Keanu was a well-known, popular guy at my school. He was a great singer in a local youth chorus, and an excellent guitarist who played in my school’s Pink Floyd tribute show. He acted in last year’s school musical (Into the Woods) and was slated to act again in this year’s musical (Grease). He loved learning, and would always be seen carrying around books on whatever topic he was currently fascinated by (haskell programming, string theory, endocrinology, etc); he would often breeze through these books in a day or two. He treated everybody like an old friend, and would often be fifty minutes into telling a story to you before he remembered to introduce himself and ask who you were. He told the best stories too — parties, vacations, sex, drugs — you name it, this guy had fifteen tales about it going right or wrong for him. He had a never-say-no attitude: when he developed a condition in his knees that would have caused him to walk with a cane for the rest of his life, he said “fuck it” and decided to get used to the pain so he could walk like everyone else. He was charismatic, intelligent, friendly, lovable, and had a wicked sense of humor.
Late last night / early this morning, for reasons I won’t disclose, my friend Keanu passed away.
Never have I seen my high school community come together so quickly and efficiently. As soon as it got out to the students, the chorus room (where Keanu often spent his free periods) filled up with students in every grade, crying and mourning the loss of their friend, their mentor, their brother-figure.
Everyone had their stories about Keanu. About how he helped them, gave them advice, bought them food, supported their endeavors, had their back. He was such a distinct personality, and every facet of him made him a unique and charming individual. From his trademark throaty chuckle, to his crooked grin, to his subtle limp, everything about Keanu made him an amazing work of art.
I’ll admit that when I heard he passed, I cried nonstop. I felt cold and hot at once. I shook uncontrollably. I felt empty and tight and confused and weightless and a million other terrible things all at once.
And now, eight hours after I heard the news…it’s still surreal to me, but I’m coming to accept it.
I know Keanu’s looking down at us right now, doing that throaty chuckle of his, probably saying we’re all a bunch of pussies for crying, and cracking some joke about how we can only mourn him on leap years.

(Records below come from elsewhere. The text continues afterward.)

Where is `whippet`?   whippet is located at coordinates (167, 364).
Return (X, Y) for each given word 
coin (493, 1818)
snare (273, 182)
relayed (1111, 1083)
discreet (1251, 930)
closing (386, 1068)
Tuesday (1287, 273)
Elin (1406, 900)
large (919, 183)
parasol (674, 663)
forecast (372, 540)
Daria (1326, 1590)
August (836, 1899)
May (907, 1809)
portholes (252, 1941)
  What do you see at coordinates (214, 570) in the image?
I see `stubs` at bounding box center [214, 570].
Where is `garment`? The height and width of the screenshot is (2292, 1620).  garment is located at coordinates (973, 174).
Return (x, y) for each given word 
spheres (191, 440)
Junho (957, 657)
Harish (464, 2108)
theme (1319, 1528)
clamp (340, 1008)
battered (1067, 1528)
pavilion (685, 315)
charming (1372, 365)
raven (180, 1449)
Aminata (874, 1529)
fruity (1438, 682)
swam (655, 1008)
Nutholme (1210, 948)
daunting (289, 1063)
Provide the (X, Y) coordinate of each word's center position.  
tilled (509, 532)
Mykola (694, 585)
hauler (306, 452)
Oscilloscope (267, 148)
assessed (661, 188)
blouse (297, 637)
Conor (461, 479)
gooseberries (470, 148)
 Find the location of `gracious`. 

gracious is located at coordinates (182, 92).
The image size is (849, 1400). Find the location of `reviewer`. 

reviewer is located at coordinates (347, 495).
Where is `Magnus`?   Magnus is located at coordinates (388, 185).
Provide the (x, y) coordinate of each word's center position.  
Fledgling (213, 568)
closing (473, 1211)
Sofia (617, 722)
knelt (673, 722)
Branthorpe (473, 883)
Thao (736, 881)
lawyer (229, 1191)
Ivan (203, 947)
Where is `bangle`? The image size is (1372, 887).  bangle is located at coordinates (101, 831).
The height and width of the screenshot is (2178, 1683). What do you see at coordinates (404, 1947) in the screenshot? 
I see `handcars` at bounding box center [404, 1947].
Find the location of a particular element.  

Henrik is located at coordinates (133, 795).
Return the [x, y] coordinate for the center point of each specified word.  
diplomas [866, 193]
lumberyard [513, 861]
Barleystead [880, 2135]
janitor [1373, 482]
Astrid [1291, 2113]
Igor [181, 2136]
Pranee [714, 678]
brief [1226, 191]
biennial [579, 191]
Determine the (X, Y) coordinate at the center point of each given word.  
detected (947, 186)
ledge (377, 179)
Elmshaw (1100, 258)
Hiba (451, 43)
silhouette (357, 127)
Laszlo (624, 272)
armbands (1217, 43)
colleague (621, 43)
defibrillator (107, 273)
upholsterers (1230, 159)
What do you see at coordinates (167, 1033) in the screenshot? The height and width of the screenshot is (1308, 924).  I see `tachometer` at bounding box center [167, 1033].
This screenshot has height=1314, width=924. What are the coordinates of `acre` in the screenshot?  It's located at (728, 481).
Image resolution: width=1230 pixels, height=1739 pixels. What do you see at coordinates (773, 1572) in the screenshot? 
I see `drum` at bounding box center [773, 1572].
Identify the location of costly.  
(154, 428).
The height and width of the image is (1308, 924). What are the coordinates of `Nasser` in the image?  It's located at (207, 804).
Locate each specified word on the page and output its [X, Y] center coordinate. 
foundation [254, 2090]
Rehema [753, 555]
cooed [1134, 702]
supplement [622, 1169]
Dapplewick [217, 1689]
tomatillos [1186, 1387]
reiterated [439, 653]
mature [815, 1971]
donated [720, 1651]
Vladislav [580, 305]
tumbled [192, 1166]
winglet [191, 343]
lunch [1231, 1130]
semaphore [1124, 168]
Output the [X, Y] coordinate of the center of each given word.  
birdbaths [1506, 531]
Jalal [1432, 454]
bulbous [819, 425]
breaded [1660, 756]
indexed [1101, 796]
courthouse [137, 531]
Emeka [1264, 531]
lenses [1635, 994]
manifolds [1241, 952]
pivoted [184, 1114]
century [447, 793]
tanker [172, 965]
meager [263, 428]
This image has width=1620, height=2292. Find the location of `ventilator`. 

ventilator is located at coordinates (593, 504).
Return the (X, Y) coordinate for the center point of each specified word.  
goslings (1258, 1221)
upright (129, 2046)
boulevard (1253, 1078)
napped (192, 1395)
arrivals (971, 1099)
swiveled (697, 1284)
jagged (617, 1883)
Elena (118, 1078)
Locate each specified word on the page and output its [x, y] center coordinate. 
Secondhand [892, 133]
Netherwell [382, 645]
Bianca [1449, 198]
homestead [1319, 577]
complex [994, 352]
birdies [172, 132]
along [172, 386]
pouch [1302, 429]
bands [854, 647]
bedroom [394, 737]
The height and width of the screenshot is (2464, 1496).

He celebrated life every fucking day, because he knew we only got one and it had to count. And even though I (and everyone else) wanted him around for another seventy years, I can take solace in the fact that in his seventeen-and-change years on this earth, he lived more than a great deal of people do in their entire lives.
Keanu, I’m never going to forget the diagram you drew for me to explain the theory of time being cyclical. I’m never going to forget the day you followed me to all my classes so you could keep telling me party stories. I’m never going to forget the costume party where you stole my hat to use as your costume. I’m never going to forget all those surreal conversations we would have on the stoop, or in La Bagel, or in the 7th floor boys bathroom.
And I’m never going to forget one thing you said to me, months ago: “Man, with the way I live, how the hell am I not dead yet?”
You were an amazing friend to me, and there’s still so much I have to say to you. I fucking love you with all my heart, you were like a brother to me. Save me a seat next to you in heaven, you fucking legend.
Rest In Peace Keanu. Brooklyn Tech will always love you.